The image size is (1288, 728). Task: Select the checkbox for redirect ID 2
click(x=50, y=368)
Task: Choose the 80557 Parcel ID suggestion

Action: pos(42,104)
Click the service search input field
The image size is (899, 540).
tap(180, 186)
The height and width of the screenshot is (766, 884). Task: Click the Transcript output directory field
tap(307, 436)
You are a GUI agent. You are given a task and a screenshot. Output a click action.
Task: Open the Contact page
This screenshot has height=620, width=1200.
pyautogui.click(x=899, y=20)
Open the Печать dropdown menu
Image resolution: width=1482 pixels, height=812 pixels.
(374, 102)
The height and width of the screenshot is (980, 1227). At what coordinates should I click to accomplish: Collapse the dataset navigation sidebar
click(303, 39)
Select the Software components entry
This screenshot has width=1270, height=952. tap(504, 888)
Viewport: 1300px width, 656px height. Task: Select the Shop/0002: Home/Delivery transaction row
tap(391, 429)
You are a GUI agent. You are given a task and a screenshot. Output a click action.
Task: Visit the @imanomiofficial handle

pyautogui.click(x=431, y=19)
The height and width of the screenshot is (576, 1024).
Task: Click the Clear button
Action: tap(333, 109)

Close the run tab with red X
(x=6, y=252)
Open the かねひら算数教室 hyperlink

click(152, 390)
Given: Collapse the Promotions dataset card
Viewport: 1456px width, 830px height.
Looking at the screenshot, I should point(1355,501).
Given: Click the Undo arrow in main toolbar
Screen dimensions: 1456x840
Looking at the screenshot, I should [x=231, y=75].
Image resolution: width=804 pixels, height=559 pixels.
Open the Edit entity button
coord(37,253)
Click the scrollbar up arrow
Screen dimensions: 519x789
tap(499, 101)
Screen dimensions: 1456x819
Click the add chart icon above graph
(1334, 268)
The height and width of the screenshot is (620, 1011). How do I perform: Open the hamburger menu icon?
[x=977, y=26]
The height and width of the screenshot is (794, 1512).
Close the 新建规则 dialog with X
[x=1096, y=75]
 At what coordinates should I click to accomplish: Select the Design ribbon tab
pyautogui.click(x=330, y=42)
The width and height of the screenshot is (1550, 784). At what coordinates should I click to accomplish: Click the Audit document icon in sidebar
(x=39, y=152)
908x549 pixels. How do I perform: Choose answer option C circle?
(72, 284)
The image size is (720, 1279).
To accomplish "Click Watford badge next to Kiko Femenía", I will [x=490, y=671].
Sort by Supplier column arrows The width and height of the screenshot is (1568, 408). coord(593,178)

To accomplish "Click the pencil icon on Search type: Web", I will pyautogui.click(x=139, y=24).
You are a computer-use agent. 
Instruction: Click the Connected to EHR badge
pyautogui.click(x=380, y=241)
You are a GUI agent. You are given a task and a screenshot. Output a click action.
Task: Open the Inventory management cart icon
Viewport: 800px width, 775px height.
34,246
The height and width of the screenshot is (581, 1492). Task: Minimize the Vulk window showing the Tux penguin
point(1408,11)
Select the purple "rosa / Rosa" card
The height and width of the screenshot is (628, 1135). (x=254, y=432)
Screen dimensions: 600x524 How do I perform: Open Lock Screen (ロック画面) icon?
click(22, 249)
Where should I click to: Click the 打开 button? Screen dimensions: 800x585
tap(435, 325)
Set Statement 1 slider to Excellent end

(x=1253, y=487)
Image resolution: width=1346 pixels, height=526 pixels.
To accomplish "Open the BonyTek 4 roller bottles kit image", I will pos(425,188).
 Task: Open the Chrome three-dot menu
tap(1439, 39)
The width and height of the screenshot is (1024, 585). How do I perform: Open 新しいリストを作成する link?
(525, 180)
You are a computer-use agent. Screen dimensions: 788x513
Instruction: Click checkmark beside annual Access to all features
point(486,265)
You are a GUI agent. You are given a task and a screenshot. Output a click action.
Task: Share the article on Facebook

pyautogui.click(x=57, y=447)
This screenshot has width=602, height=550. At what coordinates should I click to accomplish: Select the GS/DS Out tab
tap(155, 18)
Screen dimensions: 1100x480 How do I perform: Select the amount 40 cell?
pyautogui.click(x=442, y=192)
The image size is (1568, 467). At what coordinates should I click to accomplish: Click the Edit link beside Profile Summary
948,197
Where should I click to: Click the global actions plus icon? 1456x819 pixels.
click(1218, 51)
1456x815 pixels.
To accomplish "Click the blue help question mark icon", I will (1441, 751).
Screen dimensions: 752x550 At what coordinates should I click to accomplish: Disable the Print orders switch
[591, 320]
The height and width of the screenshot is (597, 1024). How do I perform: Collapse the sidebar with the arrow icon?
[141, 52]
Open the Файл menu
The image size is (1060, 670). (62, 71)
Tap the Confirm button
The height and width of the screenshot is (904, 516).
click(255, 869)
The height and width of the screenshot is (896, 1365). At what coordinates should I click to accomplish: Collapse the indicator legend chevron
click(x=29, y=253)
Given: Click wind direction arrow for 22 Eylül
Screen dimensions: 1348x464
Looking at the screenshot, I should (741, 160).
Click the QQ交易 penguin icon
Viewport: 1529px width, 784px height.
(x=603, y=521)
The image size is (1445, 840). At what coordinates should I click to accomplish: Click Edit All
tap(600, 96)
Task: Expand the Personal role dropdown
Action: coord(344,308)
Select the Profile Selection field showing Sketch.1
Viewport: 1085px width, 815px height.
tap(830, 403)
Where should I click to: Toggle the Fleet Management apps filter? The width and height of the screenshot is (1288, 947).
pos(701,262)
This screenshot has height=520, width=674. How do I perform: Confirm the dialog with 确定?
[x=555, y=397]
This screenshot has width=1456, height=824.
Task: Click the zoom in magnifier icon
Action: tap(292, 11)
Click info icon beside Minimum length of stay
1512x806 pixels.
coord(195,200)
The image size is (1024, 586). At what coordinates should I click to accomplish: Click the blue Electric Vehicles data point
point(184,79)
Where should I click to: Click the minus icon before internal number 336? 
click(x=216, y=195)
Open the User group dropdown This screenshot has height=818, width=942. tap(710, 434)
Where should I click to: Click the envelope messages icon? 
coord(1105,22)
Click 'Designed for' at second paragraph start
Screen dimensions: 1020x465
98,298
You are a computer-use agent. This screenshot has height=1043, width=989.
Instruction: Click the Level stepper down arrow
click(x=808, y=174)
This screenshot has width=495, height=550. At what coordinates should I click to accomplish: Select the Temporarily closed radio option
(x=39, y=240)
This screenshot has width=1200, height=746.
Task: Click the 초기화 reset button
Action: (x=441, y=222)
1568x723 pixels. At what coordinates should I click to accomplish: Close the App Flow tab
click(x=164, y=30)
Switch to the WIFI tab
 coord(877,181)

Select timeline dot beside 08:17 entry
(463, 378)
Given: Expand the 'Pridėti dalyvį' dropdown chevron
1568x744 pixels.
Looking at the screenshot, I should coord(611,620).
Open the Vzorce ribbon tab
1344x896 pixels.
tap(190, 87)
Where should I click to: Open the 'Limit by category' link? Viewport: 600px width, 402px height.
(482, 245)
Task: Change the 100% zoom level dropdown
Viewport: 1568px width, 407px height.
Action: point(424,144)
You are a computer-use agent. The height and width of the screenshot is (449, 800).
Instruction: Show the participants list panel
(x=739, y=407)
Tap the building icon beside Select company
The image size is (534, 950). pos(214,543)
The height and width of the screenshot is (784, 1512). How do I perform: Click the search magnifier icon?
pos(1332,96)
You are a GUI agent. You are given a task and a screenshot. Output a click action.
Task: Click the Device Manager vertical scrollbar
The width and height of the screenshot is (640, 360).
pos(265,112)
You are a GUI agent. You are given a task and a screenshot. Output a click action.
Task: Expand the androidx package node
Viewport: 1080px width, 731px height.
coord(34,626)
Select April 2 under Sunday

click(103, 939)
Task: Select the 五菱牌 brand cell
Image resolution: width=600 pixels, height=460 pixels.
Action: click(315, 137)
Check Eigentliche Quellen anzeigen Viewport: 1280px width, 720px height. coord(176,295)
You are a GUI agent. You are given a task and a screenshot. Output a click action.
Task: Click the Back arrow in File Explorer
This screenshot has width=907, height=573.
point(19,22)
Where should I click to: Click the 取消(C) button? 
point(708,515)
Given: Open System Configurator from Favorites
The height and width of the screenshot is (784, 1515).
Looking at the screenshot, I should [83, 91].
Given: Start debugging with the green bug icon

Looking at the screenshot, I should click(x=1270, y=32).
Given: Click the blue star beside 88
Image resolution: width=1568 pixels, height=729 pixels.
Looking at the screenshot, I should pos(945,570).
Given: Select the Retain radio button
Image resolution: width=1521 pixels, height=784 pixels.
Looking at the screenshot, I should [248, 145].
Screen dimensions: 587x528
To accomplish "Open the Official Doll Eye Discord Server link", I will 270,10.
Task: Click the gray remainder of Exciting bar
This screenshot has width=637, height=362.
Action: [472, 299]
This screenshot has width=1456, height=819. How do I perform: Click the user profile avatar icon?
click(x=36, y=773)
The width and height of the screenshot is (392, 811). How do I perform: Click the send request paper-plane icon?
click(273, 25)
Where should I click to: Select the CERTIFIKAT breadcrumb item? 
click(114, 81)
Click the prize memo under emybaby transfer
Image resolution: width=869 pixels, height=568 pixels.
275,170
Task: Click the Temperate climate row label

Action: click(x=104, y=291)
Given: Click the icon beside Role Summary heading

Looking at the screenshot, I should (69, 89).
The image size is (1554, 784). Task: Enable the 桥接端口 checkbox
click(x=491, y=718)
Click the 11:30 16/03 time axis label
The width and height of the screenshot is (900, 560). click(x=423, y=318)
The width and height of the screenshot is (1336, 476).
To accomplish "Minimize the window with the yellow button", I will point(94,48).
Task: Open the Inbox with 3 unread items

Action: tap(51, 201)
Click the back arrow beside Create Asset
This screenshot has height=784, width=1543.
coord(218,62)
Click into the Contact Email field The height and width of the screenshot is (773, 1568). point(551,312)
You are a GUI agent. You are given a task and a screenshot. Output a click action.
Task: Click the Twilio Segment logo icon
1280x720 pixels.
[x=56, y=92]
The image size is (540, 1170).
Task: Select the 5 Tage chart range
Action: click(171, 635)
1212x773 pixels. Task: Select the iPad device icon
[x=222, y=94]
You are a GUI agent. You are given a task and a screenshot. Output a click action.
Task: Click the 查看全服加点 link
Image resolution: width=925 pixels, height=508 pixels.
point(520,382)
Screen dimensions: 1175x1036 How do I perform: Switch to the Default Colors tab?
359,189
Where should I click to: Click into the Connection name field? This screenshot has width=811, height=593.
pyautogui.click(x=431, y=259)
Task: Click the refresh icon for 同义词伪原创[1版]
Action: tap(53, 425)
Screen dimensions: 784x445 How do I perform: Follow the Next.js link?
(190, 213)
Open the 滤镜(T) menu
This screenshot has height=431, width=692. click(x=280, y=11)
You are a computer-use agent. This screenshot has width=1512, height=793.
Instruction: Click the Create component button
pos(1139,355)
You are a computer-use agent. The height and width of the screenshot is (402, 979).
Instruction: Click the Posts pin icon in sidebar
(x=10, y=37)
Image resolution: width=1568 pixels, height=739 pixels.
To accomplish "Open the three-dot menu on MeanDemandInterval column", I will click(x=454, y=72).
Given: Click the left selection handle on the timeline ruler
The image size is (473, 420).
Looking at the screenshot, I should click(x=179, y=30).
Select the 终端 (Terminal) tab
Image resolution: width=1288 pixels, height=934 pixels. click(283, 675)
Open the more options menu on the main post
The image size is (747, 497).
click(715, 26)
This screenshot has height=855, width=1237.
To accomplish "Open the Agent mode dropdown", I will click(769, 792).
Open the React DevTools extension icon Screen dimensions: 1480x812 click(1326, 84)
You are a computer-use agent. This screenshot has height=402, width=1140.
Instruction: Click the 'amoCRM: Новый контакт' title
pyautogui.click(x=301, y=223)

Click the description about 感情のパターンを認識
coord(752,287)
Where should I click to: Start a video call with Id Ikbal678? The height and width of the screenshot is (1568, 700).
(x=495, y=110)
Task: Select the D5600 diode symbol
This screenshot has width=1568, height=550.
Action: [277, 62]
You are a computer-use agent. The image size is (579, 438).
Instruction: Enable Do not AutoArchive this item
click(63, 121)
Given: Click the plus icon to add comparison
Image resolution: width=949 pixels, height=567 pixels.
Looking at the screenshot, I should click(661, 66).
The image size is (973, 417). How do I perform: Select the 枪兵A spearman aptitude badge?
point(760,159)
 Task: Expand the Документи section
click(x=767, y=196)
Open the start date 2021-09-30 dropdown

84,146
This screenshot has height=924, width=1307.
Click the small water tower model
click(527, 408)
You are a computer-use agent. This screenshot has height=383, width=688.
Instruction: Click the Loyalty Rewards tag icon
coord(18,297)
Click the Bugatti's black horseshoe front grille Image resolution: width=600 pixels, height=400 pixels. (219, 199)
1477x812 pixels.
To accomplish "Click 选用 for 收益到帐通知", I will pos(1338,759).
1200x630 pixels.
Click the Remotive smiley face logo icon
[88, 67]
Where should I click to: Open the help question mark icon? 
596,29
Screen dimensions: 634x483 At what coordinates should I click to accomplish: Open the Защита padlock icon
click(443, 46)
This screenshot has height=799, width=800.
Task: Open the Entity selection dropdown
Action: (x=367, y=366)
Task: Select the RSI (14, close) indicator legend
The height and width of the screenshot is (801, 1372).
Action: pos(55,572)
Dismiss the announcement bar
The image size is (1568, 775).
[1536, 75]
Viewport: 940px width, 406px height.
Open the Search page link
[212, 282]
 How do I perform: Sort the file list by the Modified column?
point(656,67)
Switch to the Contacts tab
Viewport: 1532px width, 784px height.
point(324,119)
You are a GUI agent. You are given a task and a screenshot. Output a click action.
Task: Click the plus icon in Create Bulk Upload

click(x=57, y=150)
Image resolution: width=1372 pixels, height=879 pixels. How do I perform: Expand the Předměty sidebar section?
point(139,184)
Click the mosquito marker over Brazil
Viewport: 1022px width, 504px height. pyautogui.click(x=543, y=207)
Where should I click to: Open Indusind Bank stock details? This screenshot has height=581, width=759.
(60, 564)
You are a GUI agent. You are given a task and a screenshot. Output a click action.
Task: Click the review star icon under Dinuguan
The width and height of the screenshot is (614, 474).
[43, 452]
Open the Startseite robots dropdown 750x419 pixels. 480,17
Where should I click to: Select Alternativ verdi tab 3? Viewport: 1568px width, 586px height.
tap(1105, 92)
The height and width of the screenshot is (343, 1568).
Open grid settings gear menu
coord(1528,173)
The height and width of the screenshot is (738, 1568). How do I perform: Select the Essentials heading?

+ + + + +

* REQUIRED WORK
In the stretch of material from the line containing "This screenshot has width=495, height=550." through the line containing "Action: point(424,144)", substitute "drop-down" for "dropdown" and reproduce only those lines, leaving everything else unchanged.

* EXERCISE RESULT
This screenshot has width=495, height=550. At what coordinates should I click to accomplish: Select the Temporarily closed radio option
(x=39, y=240)
This screenshot has width=1200, height=746.
Task: Click the 초기화 reset button
Action: (x=441, y=222)
1568x723 pixels. At what coordinates should I click to accomplish: Close the App Flow tab
click(x=164, y=30)
Switch to the WIFI tab
 coord(877,181)

Select timeline dot beside 08:17 entry
(463, 378)
Given: Expand the 'Pridėti dalyvį' drop-down chevron
1568x744 pixels.
Looking at the screenshot, I should coord(611,620).
Open the Vzorce ribbon tab
1344x896 pixels.
tap(190, 87)
Where should I click to: Open the 'Limit by category' link? Viewport: 600px width, 402px height.
(482, 245)
Task: Change the 100% zoom level drop-down
Viewport: 1568px width, 407px height.
Action: point(424,144)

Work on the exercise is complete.